TEXT PROVIDED Block Start

How to Profit from China’s Latest Tariff-Tantrum

Keith Fitz-Gerald May 15, 2019

Dow futures were down more than 500 points when I took to the air on Monday morning with Stuart Varney on the Fox Business Network’s aptly named, Varney & Co. They would go on to drop more than 700 points in heavy trading by the time I took the stage here at the Las Vegas MoneyShow.

I wasn’t bothered, however.

Specialized tactics like the one I want to share with you today make big down days something I look forward to because of the profit potential they create.

Here’s how to line up huge profit potential of your own.

Today, I want to talk about a specialized tactic I call the “LowBall Order,” which can help you line up ginormous profits during massive selloffs that cause other investors to run for the hills.

If you’ve never heard the term before, a “Lowball Order” is one of the simplest, yet most powerful orders available today, especially in volatile market conditions, like we have right now.

TEXT PROVIDED Block End
RECORDED INFORMATION Block Start

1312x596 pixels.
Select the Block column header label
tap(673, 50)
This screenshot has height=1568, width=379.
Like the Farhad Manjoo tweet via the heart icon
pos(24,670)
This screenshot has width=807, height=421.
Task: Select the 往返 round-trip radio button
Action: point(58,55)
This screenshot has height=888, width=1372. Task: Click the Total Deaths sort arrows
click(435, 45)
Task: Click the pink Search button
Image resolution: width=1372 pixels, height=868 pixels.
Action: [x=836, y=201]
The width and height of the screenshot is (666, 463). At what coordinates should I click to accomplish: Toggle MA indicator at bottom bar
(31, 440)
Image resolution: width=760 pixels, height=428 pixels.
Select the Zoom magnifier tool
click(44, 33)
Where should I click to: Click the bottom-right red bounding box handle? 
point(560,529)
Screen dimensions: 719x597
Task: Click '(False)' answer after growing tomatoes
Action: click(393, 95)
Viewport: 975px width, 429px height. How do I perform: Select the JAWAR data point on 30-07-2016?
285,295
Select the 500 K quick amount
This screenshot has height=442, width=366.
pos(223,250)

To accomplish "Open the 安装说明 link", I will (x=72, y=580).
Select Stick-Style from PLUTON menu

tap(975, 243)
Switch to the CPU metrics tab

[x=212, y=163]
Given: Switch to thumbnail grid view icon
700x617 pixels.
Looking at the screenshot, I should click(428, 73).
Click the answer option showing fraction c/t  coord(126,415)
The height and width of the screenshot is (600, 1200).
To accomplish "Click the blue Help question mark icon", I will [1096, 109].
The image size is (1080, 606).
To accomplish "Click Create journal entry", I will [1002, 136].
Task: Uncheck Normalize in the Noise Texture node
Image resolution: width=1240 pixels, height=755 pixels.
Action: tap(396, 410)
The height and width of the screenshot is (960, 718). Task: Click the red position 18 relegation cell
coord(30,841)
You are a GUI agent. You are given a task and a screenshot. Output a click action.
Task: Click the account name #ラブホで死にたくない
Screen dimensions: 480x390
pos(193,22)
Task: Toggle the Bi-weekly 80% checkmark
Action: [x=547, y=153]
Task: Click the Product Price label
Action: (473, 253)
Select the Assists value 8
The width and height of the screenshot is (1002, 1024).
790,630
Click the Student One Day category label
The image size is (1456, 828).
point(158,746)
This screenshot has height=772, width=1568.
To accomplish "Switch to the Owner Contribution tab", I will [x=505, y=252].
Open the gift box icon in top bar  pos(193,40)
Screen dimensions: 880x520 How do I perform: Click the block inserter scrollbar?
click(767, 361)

RECORDED INFORMATION Block End

**TASK A**.
According to the article on the LowBall Order, how far had Dow futures dropped by the time the author took the stage at the Las Vegas MoneyShow?
**TASK B**.
Retype the portion of the article on the LowBall Order starting at "I wasn’t bothered, however." and ending at "have right now.".

**EXPECTED OUTPUT A**.
They had dropped more than 700 points in heavy trading.

**EXPECTED OUTPUT B**.
I wasn’t bothered, however.

Specialized tactics like the one I want to share with you today make big down days something I look forward to because of the profit potential they create.

Here’s how to line up huge profit potential of your own.

Today, I want to talk about a specialized tactic I call the “LowBall Order,” which can help you line up ginormous profits during massive selloffs that cause other investors to run for the hills.

If you’ve never heard the term before, a “Lowball Order” is one of the simplest, yet most powerful orders available today, especially in volatile market conditions, like we have right now.